By Benjamin Wilkosz
Part 1, 23 December, 2004
- Terminal Velocity, part 2, 16 February, 2005
- Terminal Velocity, part 3, 27 April, 2005
- Terminal Velocity, part 4, 1 March, 2006
- Terminal Velocity, part 5, 28 April, 2006
- Terminal Velocity, part 6, 12 March, 2007
- Terminal Velocity, part 7, 9 October, 2007
Disclaimer: all liability waved! The contents of this page is presented for informational purposes only. Do not try to recreate any experiments presented in this page. The NAVRO and the author of this article cannot assume responsibility for any use readers make of this information. In The Netherlands it is forbidden by law to own this type of propellant if you do not have an exemption of the "Wet Explosieven Civiel Gebruik" (WECG).
As with my last rocket, the Kerberos, the Terminal Velocity functions as a platform to dynamically test the new Avalon007 rocket motor. So, instead of building a rocket and choosing an motor to lift the rocket, the rocket is build around the motor. To maximize the dynamic loads I chose a minimal diameter construction for this rocket.
The fuselage of the rocket is made from 3" phenol tube reinforced with three layers of 160gr/m² glass fibre and the 3mm thick glass fibre fins are reinforced with two layers of 200gr/m² carbon fibre. To minimize the disturbance of the location beacon I use a conventional polymer ogive nose cone.

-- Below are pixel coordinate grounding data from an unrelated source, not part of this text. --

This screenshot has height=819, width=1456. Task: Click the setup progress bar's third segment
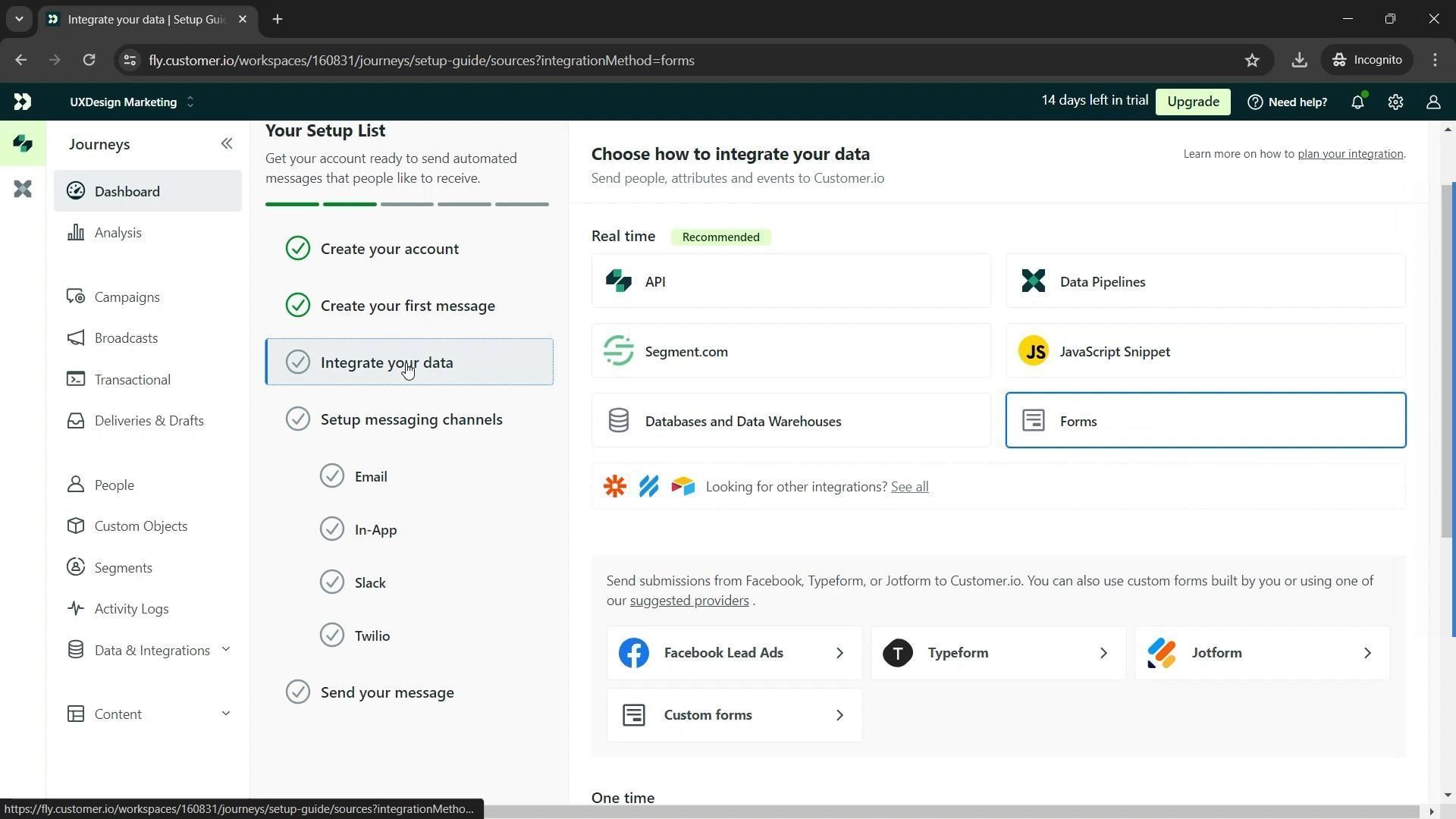(407, 205)
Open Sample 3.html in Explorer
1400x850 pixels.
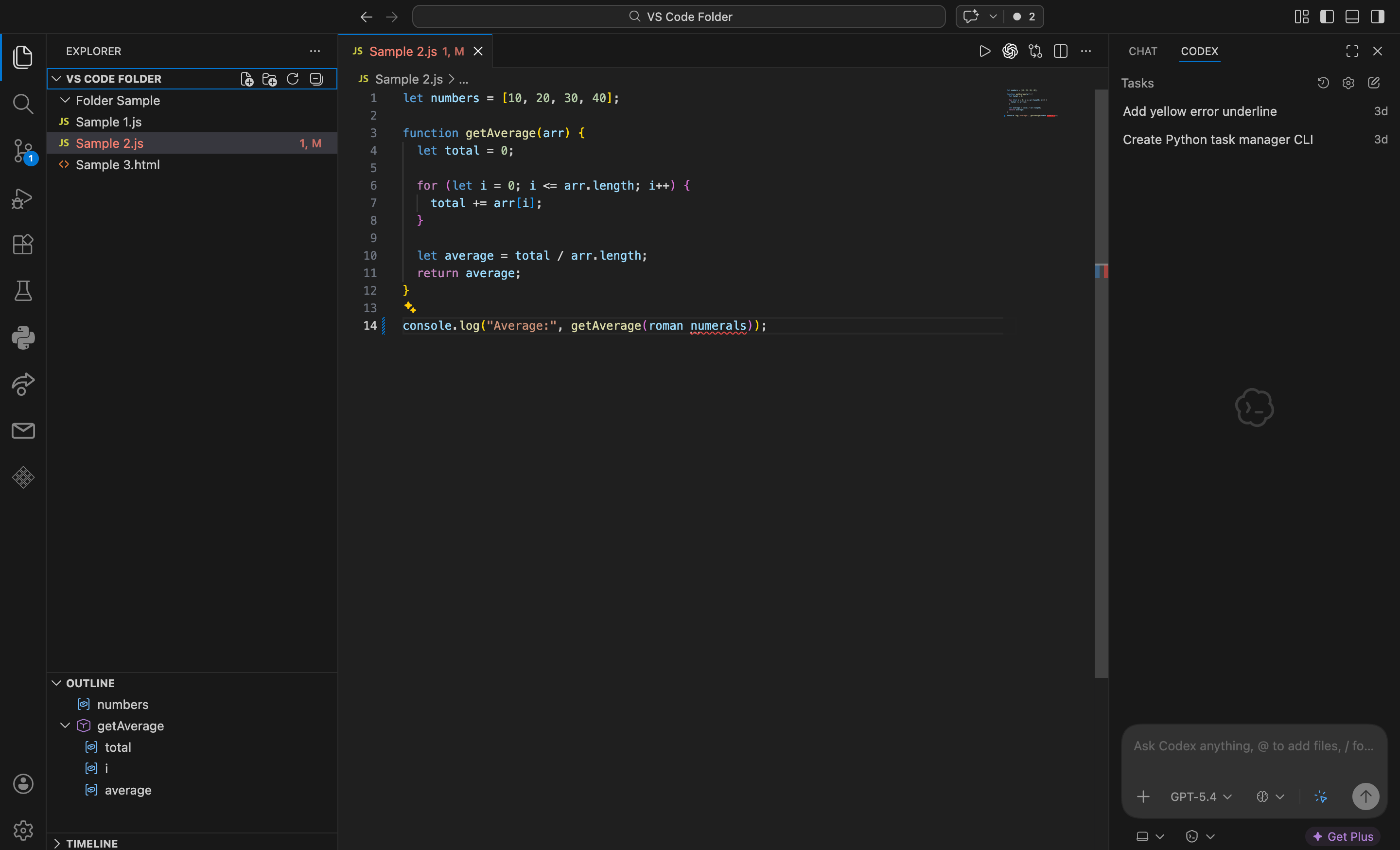point(118,165)
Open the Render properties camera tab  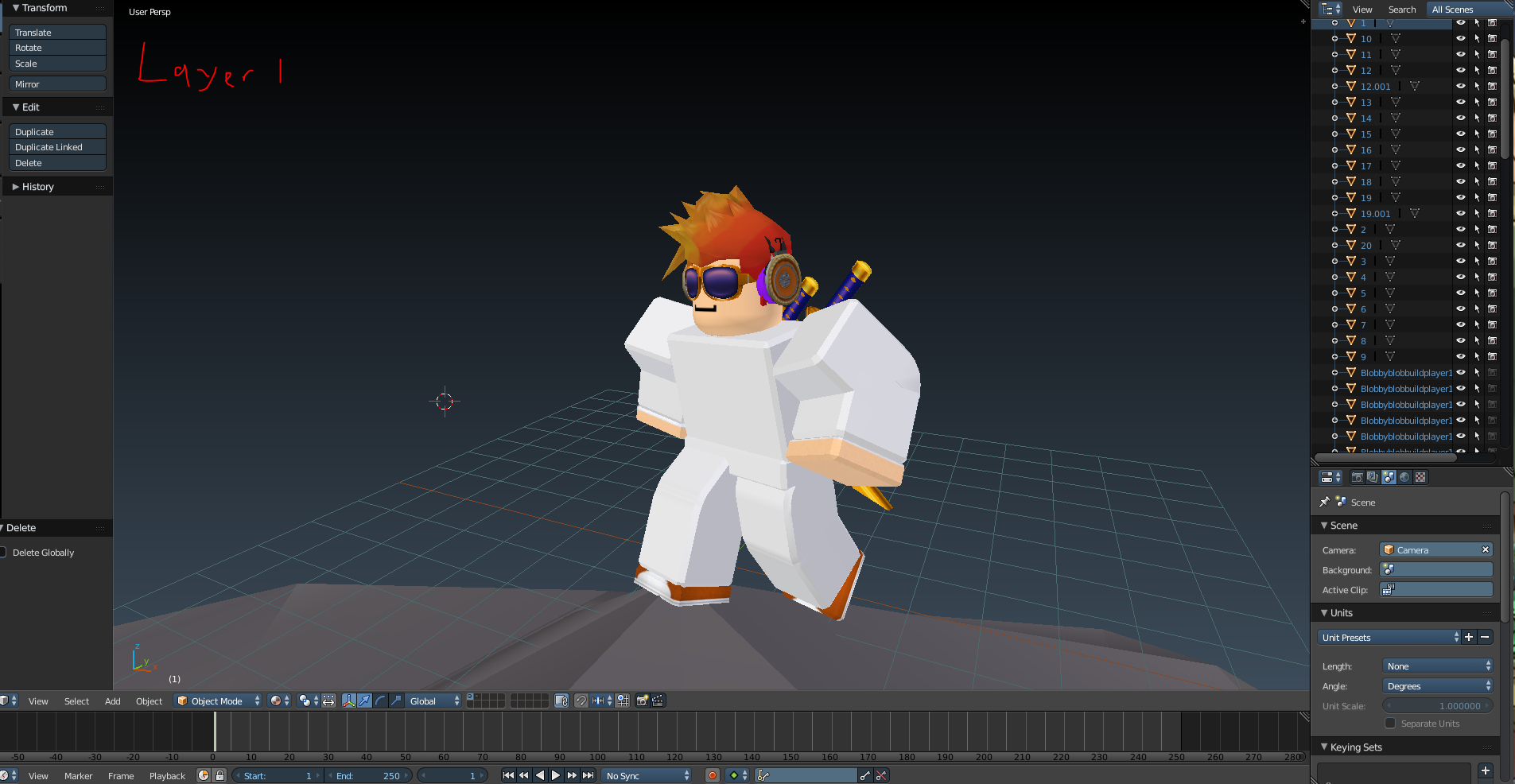(x=1356, y=477)
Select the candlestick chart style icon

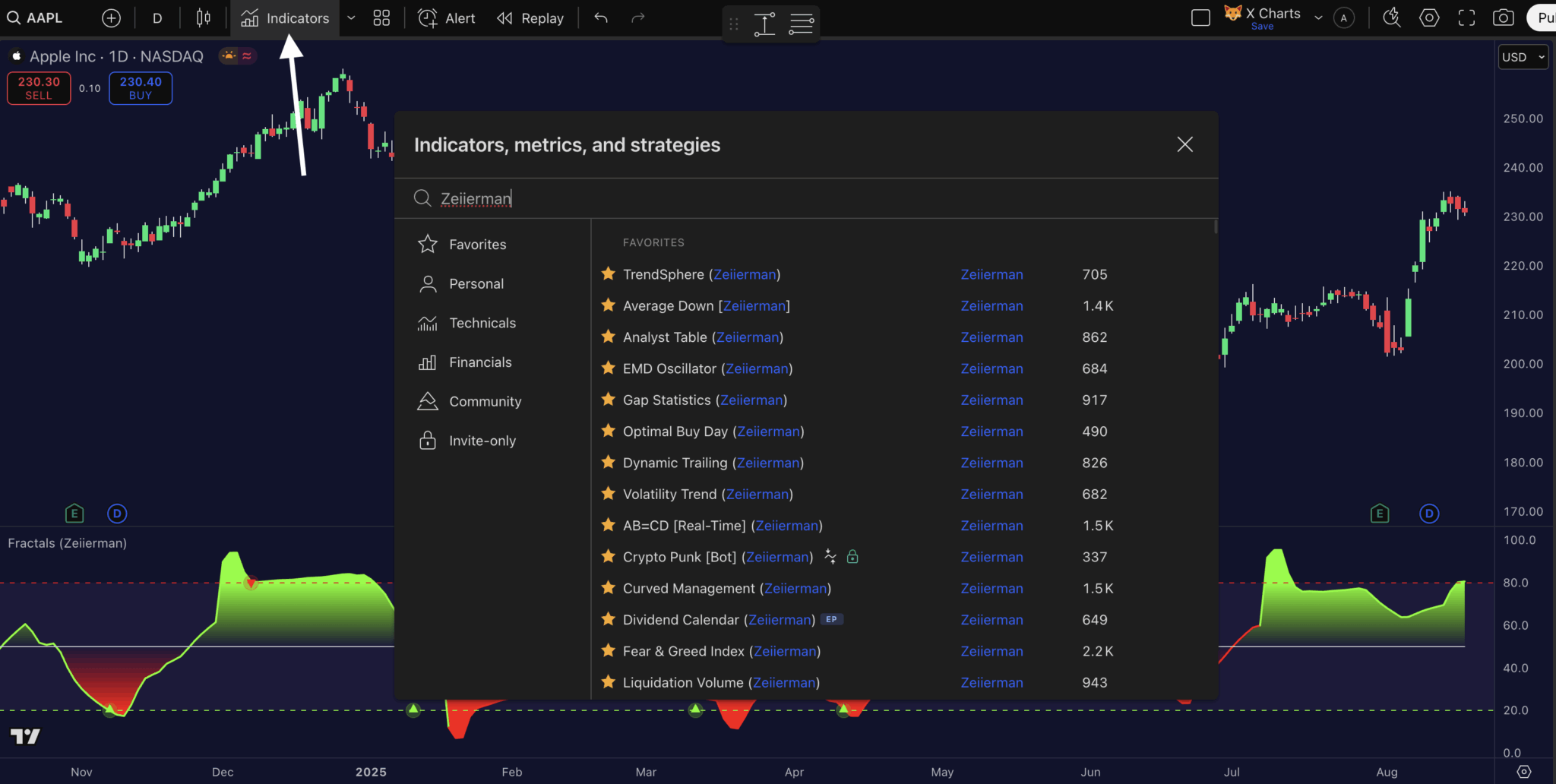(x=203, y=17)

Because of regulations the Terminal Velocity needs a two stage recovery system. The small drogue chute is ejected at apogee
by a Compact R-DAS flight computer with a Trax-Art timer as a backup. The time for the backup timer is determined by flight
calculations. At 30 seconds into flight a second Trax-Art timer unlocks the main chute compartment. This is an experimental
system, melting a small Dyneema cable to unlock the parachute bay. At 200 metres altitude the R-DAS hopefully will finish the job
by releasing the main chute. All three systems are integrated in one bay, made from glass fibre plates, aluminium flanges and
steel connection materials.
The nose cone contains a small 10mW location beacon, an acoustic beacon and a LED system. The high intensity LED's only blink during the night, functioning as a "last hope" system in cause the rocket isn't found by daylight.
The Avalon007 rocket motor is a 76mm motors, fitting exactly in a 3" tube (ID: 76,2mm). The casing and forward closure are
made from aluminium alloy 6082-T6. The nozzle is made from stainless steel. The motor uses KNO3/dextrose as
Main goals of this motor are high (specific) impulse (approx. 3000Ns), high safety factor and easy to reload. To ensure an easy reload the forward closure and nozzle are fixed with snap rings (DIN472 D70), simultaneously improving mechanical loads on the casing. To boost impulse I strive for an ideal propellant. In order to achieve an almost ideal propellant the KNO3 is dehydrated and grinded. The dextrose is heated, melted and dehydrated at a temperature of 160°C. Next the KNO3 is mixed in using an electronic mixer. After an extended period of mixing the cast pan is closed and the pan is pulled vacuum for 10 minutes. During this vacuum period a small vibrator "lowers the viscosity" of the propellant. The propellant is cast in phenol inliners. These tubes are glued together with resin and two layers of paper/resin and a third layer of aluminium tape function as an extra thermal insulator.
One of the main differences between the Avalon005 (my last motor) and the Avalon007 is the smooth multi-stage nozzle. In order to lower the flow resistance, thereby lowering thermal/mechanical loads on the surface and increasing nozzle efficiency. The nozzle has a multi-stage convergence. Next to it surface roughness is minimized and the ideal average expansion ratio is accurately manufactured.
First test of the Avalon007A was at 't Harde. The test went well but I was aiming for a shorter thrust phase. Therefore I added 10% sucrose to the two first grains. Unexpectedly the Avalon007A (almost explosively) spitted out the 2,2kg of propellant in 1,5 seconds, delivering over 4000N thrust and a damaged casing. The second version, the Avalon007B, used KNO3/dextrose propellant, but was a six grains version with a kn increased 10% to 220. Due to faulty assembly the motor CATO'd. The new Avalon007C is a five grain motor with a kn of 210. As with the first motor the propellant will be KNO3/dextrose. Ignition will be done using a pyrogen and two coated grains. To lower the weight of the motor system, the forward is made from aluminium instead of stainless steel. The stainless steel forward didn't survive the CATO. Also the test bench didn't survive the CATO. A new hydraulic test bench is build for the Avalon007.
New test fires will be undertaken in January 2005. Hopefully the Terminal Velocity rocket will make its first flight in April during NLD21.